(Items from a dataset)
• • •

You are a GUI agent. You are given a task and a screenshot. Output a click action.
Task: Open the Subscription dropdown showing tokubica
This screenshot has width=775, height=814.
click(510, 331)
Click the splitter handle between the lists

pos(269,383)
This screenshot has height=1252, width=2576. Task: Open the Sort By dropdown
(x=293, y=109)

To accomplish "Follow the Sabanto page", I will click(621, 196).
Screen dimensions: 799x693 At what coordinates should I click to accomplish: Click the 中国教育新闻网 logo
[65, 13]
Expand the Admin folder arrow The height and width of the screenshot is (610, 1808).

• • •

(Required work): All of the records above are to be repeated exactly.

(Result):
You are a GUI agent. You are given a task and a screenshot. Output a click action.
Task: Open the Subscription dropdown showing tokubica
This screenshot has width=775, height=814.
click(510, 331)
Click the splitter handle between the lists

pos(269,383)
This screenshot has height=1252, width=2576. Task: Open the Sort By dropdown
(x=293, y=109)

To accomplish "Follow the Sabanto page", I will click(621, 196).
Screen dimensions: 799x693 At what coordinates should I click to accomplish: Click the 中国教育新闻网 logo
[65, 13]
Expand the Admin folder arrow The height and width of the screenshot is (610, 1808).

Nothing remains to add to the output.